**Work required:** Extract and reproduce verbatim the lines of data between the line containing "Click the app icon in title bar" and the line containing "This screenshot has", inclusive.

**Stored records:**
********************

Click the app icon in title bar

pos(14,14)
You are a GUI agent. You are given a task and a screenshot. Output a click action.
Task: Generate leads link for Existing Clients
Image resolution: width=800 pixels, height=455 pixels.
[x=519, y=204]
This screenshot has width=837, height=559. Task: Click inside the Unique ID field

********************

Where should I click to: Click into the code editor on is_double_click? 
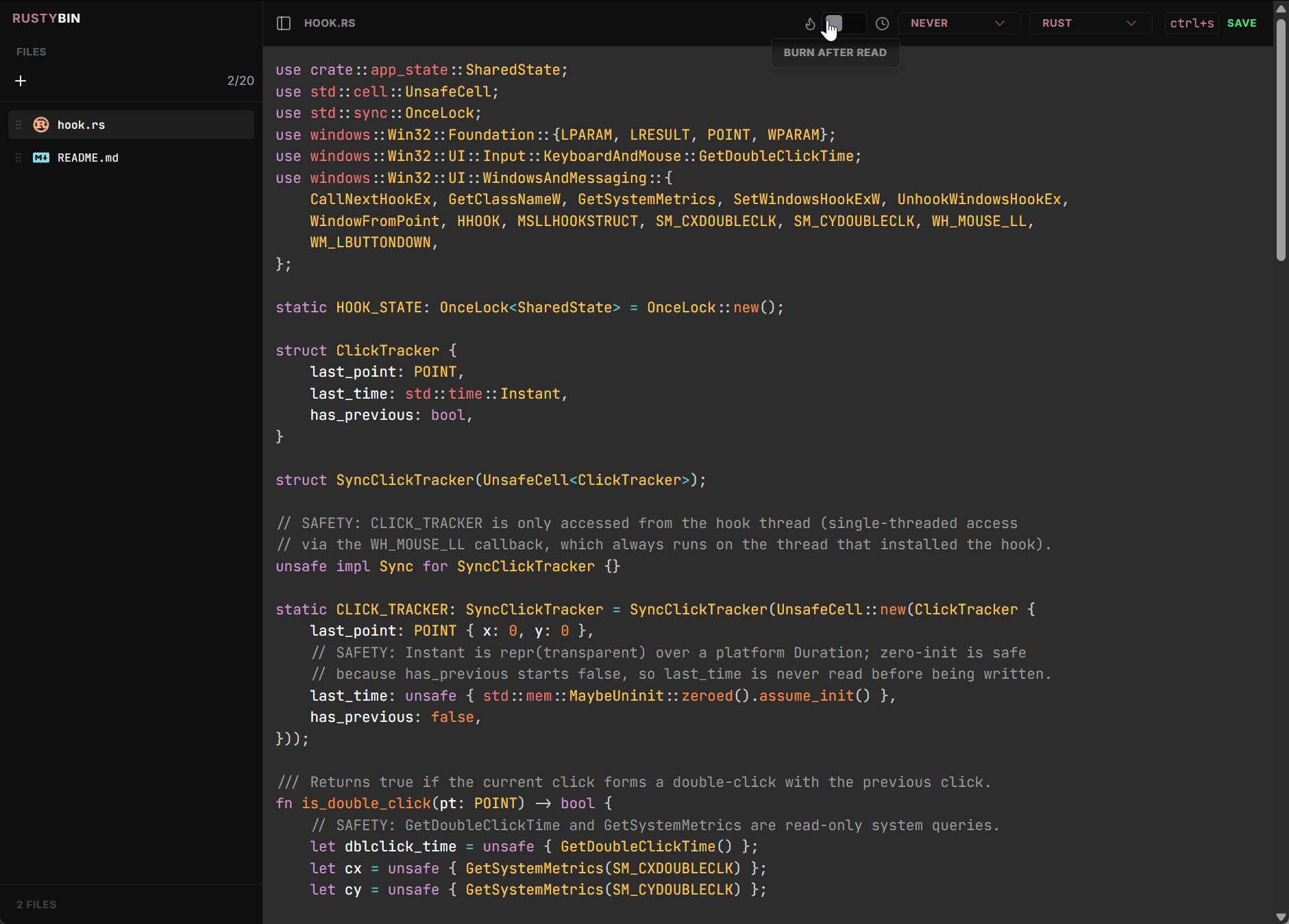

********************

**Finished answer:**
Click the app icon in title bar

pos(14,14)
You are a GUI agent. You are given a task and a screenshot. Output a click action.
Task: Generate leads link for Existing Clients
Image resolution: width=800 pixels, height=455 pixels.
[x=519, y=204]
This screenshot has width=837, height=559. Task: Click inside the Unique ID field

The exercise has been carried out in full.